“Vitamin C is a simple, safe and inexpensive treatment that may decrease the impact of smoking during pregnancy on childhood respiratory health,” lead author Dr Cynthia McEvoy, an associate professor of paediatrics at Oregon Health & Science University Children’s Hospital, said in a news release.

The fairly small study included 159 women who were less than 22 weeks pregnant and unable to quit smoking. The participants were randomly assigned to take either one 500-milligram capsule of vitamin C or a placebo each day for the remainder of their pregnancy.

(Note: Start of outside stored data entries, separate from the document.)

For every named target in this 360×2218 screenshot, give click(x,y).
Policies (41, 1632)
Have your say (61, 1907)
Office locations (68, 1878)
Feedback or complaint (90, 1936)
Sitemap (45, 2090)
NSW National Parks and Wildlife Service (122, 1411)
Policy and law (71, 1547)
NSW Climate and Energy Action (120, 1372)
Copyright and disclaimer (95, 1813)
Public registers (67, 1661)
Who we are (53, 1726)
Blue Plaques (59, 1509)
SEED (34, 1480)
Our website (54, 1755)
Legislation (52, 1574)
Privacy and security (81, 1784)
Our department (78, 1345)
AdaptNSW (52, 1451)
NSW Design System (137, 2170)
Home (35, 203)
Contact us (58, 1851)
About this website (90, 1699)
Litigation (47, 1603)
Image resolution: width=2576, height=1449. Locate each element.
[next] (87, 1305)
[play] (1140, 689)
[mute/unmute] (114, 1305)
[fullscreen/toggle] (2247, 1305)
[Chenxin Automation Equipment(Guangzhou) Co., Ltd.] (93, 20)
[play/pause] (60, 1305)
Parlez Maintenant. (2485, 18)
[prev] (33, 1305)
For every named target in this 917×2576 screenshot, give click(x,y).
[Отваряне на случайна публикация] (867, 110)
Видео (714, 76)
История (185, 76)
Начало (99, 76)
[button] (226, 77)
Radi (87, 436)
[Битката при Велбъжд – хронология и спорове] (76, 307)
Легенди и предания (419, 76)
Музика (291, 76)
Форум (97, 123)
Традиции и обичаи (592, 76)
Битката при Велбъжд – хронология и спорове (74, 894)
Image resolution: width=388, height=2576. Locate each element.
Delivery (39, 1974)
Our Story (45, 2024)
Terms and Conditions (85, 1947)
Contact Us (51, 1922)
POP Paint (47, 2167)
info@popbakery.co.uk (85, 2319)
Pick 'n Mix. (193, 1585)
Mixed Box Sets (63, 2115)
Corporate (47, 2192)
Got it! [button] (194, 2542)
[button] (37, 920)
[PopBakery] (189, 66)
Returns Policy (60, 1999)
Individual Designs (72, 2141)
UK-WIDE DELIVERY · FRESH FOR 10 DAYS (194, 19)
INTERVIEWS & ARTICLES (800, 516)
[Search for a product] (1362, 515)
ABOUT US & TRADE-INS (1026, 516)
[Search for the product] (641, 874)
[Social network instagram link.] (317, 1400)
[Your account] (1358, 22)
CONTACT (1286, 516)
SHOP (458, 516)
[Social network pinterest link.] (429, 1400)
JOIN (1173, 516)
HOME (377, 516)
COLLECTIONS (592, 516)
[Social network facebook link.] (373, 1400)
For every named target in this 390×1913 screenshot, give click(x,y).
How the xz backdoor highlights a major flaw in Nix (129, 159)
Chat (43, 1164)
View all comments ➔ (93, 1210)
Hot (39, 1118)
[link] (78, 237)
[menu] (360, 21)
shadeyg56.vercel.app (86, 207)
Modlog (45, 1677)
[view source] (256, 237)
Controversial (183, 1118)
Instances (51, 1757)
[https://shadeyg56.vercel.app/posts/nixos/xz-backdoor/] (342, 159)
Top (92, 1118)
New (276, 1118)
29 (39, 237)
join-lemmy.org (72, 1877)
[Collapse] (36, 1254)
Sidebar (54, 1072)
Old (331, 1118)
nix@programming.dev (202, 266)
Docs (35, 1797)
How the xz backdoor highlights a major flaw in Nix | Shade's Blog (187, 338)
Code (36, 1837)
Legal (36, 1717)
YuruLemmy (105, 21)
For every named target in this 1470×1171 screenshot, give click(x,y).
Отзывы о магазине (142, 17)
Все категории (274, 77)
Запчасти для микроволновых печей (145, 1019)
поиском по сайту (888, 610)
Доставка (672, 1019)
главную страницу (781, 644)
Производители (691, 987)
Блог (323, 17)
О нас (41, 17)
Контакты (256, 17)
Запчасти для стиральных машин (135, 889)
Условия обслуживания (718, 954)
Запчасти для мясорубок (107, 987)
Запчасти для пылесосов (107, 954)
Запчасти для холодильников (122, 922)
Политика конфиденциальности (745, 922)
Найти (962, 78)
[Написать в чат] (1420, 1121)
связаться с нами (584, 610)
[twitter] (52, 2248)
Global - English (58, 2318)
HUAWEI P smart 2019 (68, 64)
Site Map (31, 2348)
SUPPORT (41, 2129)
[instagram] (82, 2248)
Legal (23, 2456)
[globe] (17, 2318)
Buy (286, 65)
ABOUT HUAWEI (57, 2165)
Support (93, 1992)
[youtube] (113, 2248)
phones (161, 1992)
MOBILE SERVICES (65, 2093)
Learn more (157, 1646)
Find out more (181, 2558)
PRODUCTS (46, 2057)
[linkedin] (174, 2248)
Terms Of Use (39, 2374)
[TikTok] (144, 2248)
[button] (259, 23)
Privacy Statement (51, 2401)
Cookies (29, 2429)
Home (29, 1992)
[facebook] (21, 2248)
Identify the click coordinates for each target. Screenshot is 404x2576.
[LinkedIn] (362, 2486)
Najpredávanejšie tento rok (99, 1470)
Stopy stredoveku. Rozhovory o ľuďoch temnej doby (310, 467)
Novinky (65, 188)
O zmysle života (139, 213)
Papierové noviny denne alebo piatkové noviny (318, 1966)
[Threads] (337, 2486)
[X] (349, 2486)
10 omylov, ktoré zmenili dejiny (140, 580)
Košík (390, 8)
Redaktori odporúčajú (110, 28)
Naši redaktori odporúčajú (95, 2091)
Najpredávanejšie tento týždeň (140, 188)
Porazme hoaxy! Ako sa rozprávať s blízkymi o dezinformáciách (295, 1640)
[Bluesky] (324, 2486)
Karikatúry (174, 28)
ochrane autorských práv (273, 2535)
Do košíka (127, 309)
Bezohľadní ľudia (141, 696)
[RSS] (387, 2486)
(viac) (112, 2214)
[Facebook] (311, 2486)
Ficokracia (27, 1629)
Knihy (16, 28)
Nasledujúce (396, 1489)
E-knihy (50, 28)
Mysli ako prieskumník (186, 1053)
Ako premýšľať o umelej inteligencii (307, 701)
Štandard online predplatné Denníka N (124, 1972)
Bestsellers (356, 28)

Two days after birth the babies born to women who took vitamin C had significantly better lung function than those whose mothers took the placebo. During their first year, wheezing was reported in 21 percent of infants whose mothers took vitamin C and in 40 percent of infants whose mothers took the placebo. The rate among infants born to non-smokers was 27 percent.

The researchers also found that 22 percent of infants in the placebo group needed medication for wheezing, compared with 13 percent of those in the vitamin C group and 10 percent of those in the non-smoking group.

“Getting women to quit smoking during pregnancy has to be priority one, but this finding provides a way to potentially help the infants born of the roughly 50 percent of pregnant smokers who won’t or can’t quit smoking no matter what is tried,” study co-author Dr Eliot Spindel, a senior scientist at the Oregon National Primate Research Center at Oregon Health & Science University, said in the news release.